The implication of the findings

The current review has many research and clinical implications. First, future studies are needed to investigate the possible reasons for the higher prevalence rates of depression among adolescents with HIV as compared to the reported estimates in the general population. Second, further studies from high and middle-income countries are imperative. Third, early screening and intervention of depression in adolescents with HIV based on coordinated and integrated public health approaches are required to alleviate the suffering and reduce further negative consequences. Fourth, in this meta-analysis virtually all the included studies have used screening instruments to measure depression or reported depressive symptoms rather than diagnosed disorders (requires diagnostic instrument).
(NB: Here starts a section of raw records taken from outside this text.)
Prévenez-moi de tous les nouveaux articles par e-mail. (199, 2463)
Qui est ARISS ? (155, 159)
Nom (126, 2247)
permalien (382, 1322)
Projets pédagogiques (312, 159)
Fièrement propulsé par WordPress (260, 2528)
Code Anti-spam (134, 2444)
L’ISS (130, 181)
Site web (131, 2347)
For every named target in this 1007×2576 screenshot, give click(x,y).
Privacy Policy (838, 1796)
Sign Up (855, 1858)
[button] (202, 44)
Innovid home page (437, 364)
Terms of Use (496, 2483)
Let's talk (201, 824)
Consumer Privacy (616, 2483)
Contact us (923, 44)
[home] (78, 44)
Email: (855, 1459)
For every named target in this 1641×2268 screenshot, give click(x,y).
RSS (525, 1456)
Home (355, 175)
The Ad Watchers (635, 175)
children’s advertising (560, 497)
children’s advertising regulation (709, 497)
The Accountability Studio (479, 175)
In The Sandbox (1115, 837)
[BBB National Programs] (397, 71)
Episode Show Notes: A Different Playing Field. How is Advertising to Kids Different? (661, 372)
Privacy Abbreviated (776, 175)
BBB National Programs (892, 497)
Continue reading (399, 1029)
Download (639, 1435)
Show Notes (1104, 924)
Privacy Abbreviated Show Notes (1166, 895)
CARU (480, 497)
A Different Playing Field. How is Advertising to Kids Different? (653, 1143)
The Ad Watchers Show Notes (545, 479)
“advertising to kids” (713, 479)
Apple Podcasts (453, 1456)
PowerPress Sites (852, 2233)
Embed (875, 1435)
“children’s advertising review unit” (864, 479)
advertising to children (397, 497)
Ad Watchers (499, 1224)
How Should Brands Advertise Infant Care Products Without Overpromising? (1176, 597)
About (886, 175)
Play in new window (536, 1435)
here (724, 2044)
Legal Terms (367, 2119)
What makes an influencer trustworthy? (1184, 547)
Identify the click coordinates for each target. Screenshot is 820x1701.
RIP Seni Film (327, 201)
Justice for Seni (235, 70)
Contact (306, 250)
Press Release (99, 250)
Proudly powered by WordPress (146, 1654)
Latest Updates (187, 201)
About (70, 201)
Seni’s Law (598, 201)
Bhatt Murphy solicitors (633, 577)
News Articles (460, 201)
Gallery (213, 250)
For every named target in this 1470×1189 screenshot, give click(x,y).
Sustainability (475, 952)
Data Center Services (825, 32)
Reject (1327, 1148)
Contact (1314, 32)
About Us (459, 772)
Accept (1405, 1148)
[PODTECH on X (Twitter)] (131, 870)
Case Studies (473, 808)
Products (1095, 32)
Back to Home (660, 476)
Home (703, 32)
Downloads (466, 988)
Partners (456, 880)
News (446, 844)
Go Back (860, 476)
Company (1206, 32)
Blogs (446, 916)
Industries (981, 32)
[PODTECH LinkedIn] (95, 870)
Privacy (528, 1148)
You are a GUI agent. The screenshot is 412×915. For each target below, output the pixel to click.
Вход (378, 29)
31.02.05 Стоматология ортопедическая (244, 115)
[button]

Thus, future studies into the prevalence of depressive disorders are needed.

Conclusion

This review demonstrated that the prevalence of depression is significantly higher among adolescents with HIV/AIDS, suggesting the benefits of early screening and intervention of depression among those population groups. Further studies investigating the potential reasons for the higher prevalence estimates of depression among adolescents with HIV/AIDS are needed. In addition, studies investigating better mechanisms of screening, prevention and interventions of those problems among adolescents with HIV are needed.